The company has acquired 1,023 patents from IBM, according to the U.S. Patent and Trademark Office website, a transaction first reported by tech blog SEO by the Sea.

These patents are on top of the 1,030 Google acquired from IBM in July, not to mention the 17,000 plus it will gain from its acquisition of Motorola Mobility Holdings, a US$12.5 billion deal.

Defensive positioning against patent litigation appears to be the main driver behind this buildup, although Google also could be plotting its own patent suit offensive.

Google did not respond to the E-Commerce Times’ request to comment for this story.

First Weapon of Choice

Other tech companies have been scrambling for patents as well.
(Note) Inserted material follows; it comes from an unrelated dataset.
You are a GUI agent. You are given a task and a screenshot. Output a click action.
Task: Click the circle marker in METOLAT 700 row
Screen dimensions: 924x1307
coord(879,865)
In June, for example, a consortium of six major tech players calling themselves “Rockstar Bidco” won a $4.5 billion bid for 6,000 Nortel patents.

The Department of Justice is reportedly looking into the deal to see what the consortium members — Apple, Microsoft, Research In Motion, Ericsson, Sony and EMC — plan to do with the patents.
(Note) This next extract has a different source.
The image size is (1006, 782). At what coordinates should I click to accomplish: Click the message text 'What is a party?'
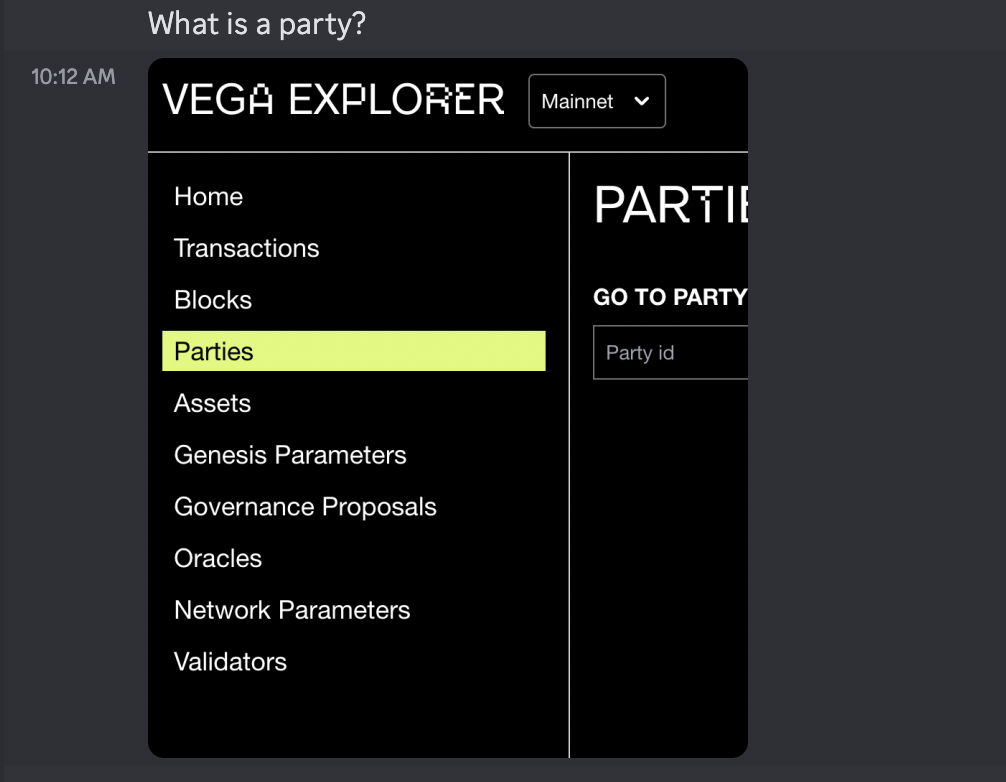256,23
Indeed, patents have become the first weapon of choice for tech companies looking to maintain a competitive edge, especially in the mobile space.

Consider Samsung’s not-so-veiled threat of a countersuit after Apple won a preliminary injunction against against its Galaxy Tab 10.1 in a German court:

“To defend our intellectual property rights and protect our freedom to innovate, Samsung will take all available legal options including continuing to aggressively pursue Apple Inc. for its ongoing violation of Samsung’s wireless technology patents around the world,” Samsung said in a statement provided to the E-Commerce Times by spokesperson Kim Titus.

Detente, Finally?

As companies continue to build out patent portfolios — often acquiring these assets with little knowledge of what exactly they comprise — there is at least the suspicion that the tech industry is heading for detente — peace achieved through the promise of mutually assured destruction, in Cold War jargon.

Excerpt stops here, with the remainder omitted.